Durch das Abholzen von Wäldern in tropischen Ländern wurden 1,5 Milliarden Tonnen mehr Kohlendioxid in die Atmosphäre abgegeben als neu gepflanzte Bäume absorbieren konnten. Insgesamt steige zwar auch die Kohlendioxid-Aufnahme durch natürliche Senken wie Wälder und Ozeane, jedoch langsamer als die menschengemachten Emissionen, berichtete das Projekt. Das liege an den Wechselwirkung zwischen dem Kohlenstoffkreislauf und dem Temperaturanstieg. So hatten britische Forscher etwa im vergangenen Jahr gemeldet, dass sich die Kohlendioxid - Aufnahme des Meeres zwischen 1995 und 2005 um die Hälfte verringert hat.
Rund 54 Prozent der von Menschen verursachten Kohlendioxid-Emissionen der Jahre 2000 bis 2007 seien von der Natur wieder aufgenommen worden, berichtete das Global Carbon Project. Das reichte jedoch bei Weitem nicht aus, um einen rasanten Anstieg der Kohlendioxidbelastung der Atmosphäre zu verhindern. Sie erreichte im vergangenen Jahr 383 Teilchen Kohlendioxid pro einer Million Teilchen Luft (ppm). Vor Beginn der Industrialisierung lag sie um 1750 noch unter 280 ppm - eine Zunahme um rund 37 Prozent.
Das Muster der Emissionen habe sich seit Vereinbarung der UN-Klimarahmenkonvention 1992 verändert, berichtete der British Antarctic Survey (BAS). Mehr als die Hälfte der weltweiten Kohlendioxid-Emissionen kämen inzwischen aus Entwicklungsländern. "Die Weltwirtschaft bleibt abhängig von fossilen Energieträgern", erläuterte Corinne Le Quéré vom BAS und Professorin für Umweltwissenschaften an der Universität von East Anglia. "In den vergangenen 10 bis 15 Jahren haben wir einen steigenden Kohlendioxid-Beitrag der wachsenden Volkswirtschaften der Entwicklungsländer beobachtet. Die derzeitige Konzentration istdie höchste in den vergangenen 650.000 Jahren, wahrscheinlich sogar in den vergangenen 20 Millionen Jahren. Es ist beängstigend, die Dinge geschehen sehr, sehr schnell."
Erstmals emittierte China dem Bericht zufolge mehr Kohlendioxid als die USA und nimmt damit nun die weltweite Spitzenposition ein. Im Jahr 2007 stieß das Land rund 1,8 Milliarden Tonnen Kohlendioxid aus, die USA kamen auf 1,6 Milliarden Tonnen.
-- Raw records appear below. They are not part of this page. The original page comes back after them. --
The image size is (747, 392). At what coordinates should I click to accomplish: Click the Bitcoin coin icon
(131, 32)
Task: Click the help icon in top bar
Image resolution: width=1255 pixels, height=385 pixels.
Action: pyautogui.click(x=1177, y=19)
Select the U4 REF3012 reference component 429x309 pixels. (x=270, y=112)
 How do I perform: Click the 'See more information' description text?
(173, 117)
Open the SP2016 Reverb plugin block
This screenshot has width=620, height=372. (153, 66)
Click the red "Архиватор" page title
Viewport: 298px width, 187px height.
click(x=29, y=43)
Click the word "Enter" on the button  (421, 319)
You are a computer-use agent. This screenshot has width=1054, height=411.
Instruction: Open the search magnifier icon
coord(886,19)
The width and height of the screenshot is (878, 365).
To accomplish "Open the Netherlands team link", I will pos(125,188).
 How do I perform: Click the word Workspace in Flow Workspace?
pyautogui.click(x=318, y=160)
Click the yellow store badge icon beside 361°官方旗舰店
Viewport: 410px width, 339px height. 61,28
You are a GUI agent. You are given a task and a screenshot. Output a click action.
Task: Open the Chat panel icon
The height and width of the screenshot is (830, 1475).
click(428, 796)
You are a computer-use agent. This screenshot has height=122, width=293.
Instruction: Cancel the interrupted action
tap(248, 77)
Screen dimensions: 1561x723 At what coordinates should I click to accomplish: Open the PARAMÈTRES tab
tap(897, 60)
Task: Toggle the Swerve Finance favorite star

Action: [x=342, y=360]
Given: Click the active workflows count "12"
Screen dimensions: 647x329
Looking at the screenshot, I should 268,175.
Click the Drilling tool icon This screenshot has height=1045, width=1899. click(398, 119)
Dennoch liegt der Pro-Kopf-Ausstoß in China mit 2,65 Tonnen Kohlendioxid pro Einwohner deutlich niedriger als in den USA mit 20 Tonnen. In Deutschland sind es derzeit 10 Tonnen.
Der aktuelle Bericht des 'Global Carbon Project' wurde von acht WissenschaftlerInnen verfasst. Er basiert auf Daten der UNO und des Energiekonzerns BP, statistischen Modellen und Erkenntnissen der Klimaforschung. Die Fakten belegen erneut, wie dringend nötig eine Wende zu eine solaren Energiewirtschaft ist.